Placement of a single transverse stent via the nondominant A1 across the anterior communicating artery (AComA) into the contralateral A2 can provide sufficient neck coverage for wide-necked bifurcation AComA aneurysms. The authors described the feasibility, safety and long-term outcomes of this technique.

METHODS

Between January 2015 and February 2018, placement of a single transverse stent via the nondominant A1 was attempted in 17 wide-necked bifurcation AComA aneurysms. The authors reviewed the medical records and radiological studies.

RESULTS

The technical success rate was 94.1% (16/17). Periprocedural thromboembolic complications occurred in one patient (6.3%) without permanent neurological deficits. The mean clinical follow-up duration was 39.9±9.8 months.
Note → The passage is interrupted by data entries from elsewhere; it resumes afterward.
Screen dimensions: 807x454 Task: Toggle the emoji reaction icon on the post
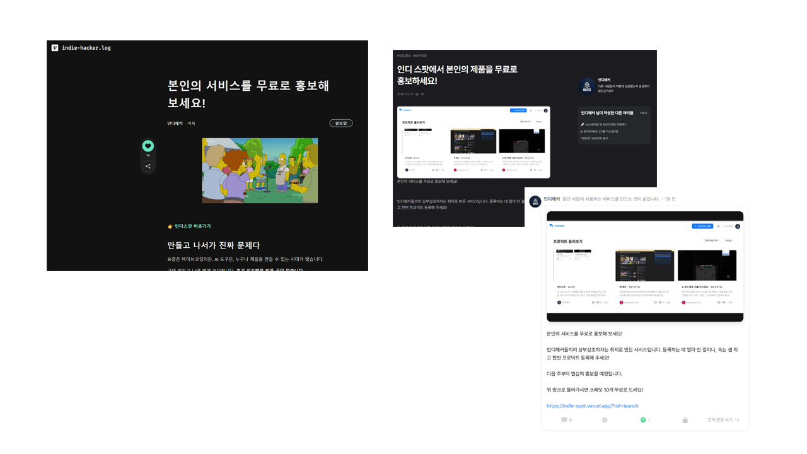pos(605,419)
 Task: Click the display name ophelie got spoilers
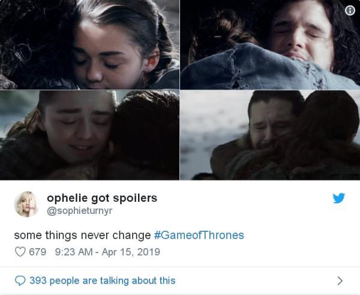coord(102,198)
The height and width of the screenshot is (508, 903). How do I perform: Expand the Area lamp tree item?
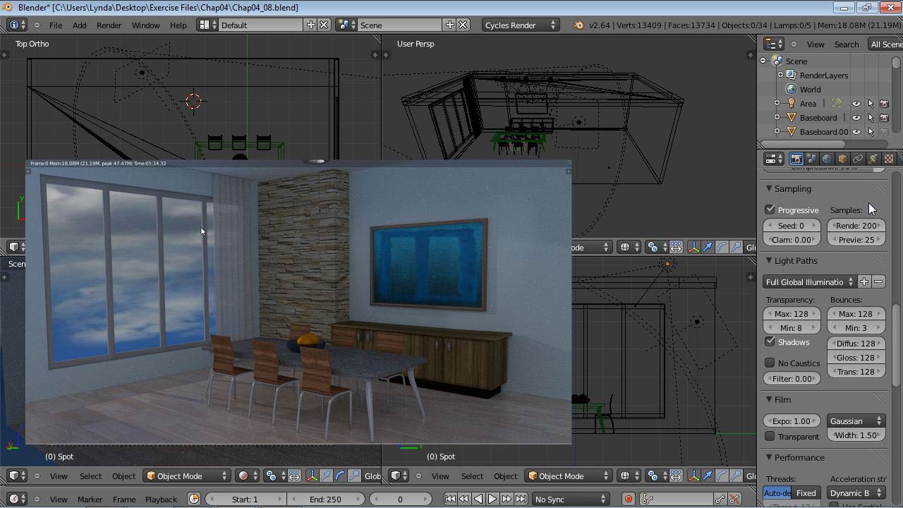tap(777, 103)
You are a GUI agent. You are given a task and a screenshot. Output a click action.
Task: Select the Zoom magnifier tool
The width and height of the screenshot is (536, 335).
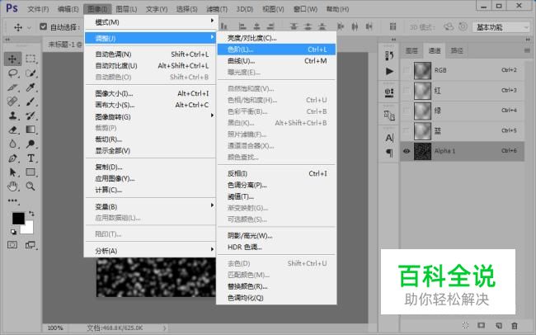(x=31, y=186)
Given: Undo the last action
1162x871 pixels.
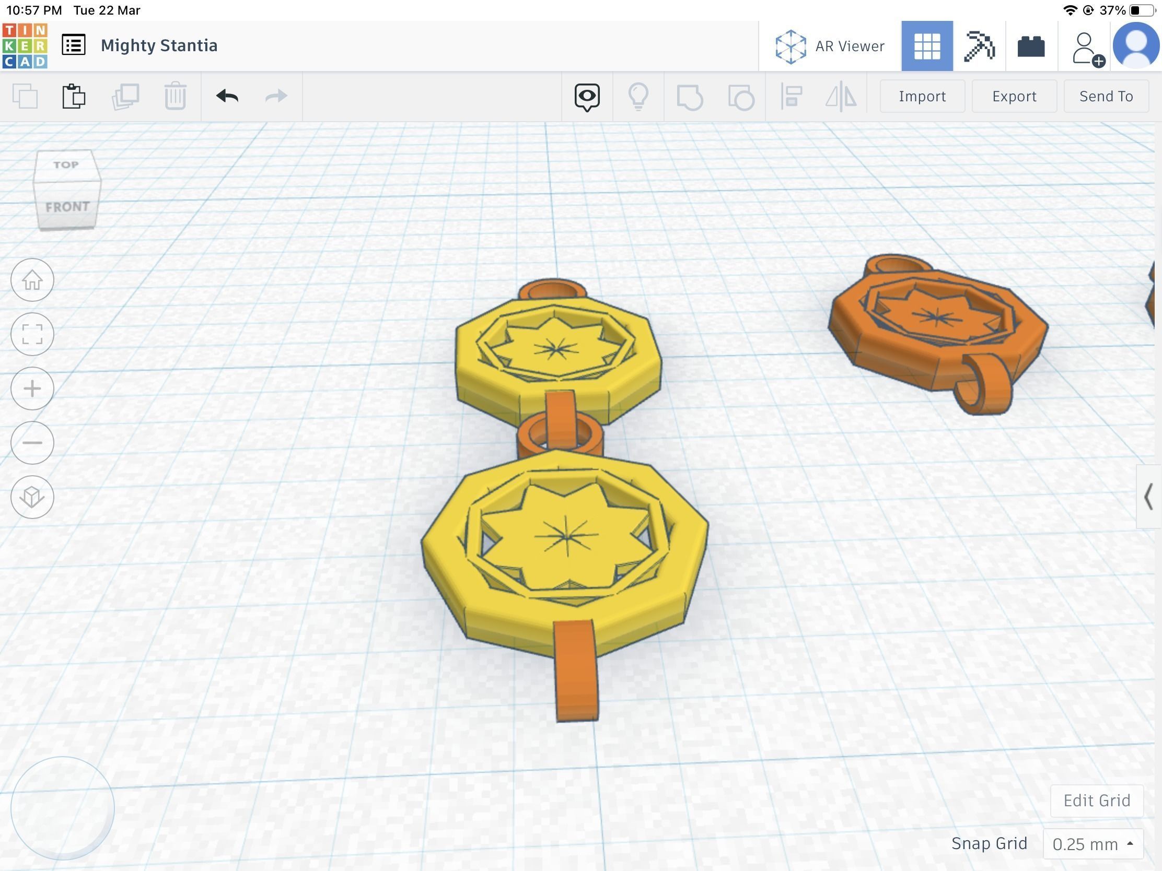Looking at the screenshot, I should tap(227, 96).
No deaths or delayed thromboembolic complications occurred. The mean angiographic follow-up duration was 38.9±9.8 months. The immediate and final follow-up complete occlusion rates were 87.4 and 93.7%, respectively. There was no recanalization during the follow-up period.

CONCLUSION

Placement of a single transverse stent via the nondominant A1 across the AComA into the contralateral A2 is a feasible and relatively safe endovascular technique for the treatment of wide-necked bifurcation AComA aneurysms, with good long-term occlusion rates and a reasonable complication rate, if only the nondominant A1 is applicable.

摘要

目的

经非优势侧A1将单个横向支架穿过前交通动脉(AComA)置入对侧A2,可为宽颈分叉型AComA动脉瘤提供足够的瘤颈覆盖。作者描述了该技术的可行性、安全性及长期疗效。

方法

2015年1月至2018年2月,对17例宽颈分叉型AComA动脉瘤尝试经非优势侧A1置入单个横向支架。作者回顾了病历及影像学研究。

结果

技术成功率为94.1%(16/17)。1例患者(6.3%)发生围手术期血栓栓塞并发症,但无永久性神经功能缺损。平均临床随访时间为39.9±9.8个月。无死亡或延迟性血栓栓塞并发症发生。平均血管造影随访时间为38.9±9.8个月。即刻及最终随访时的完全闭塞率分别为87.4%和93.7%。随访期间无再通情况。

结论

经非优势侧A1将单个横向支架穿过AComA置入对侧A2,对于治疗宽颈分叉型AComA动脉瘤是一种可行且相对安全的血管内技术,只要非优势侧A1适用,其长期闭塞率良好且并发症发生率合理。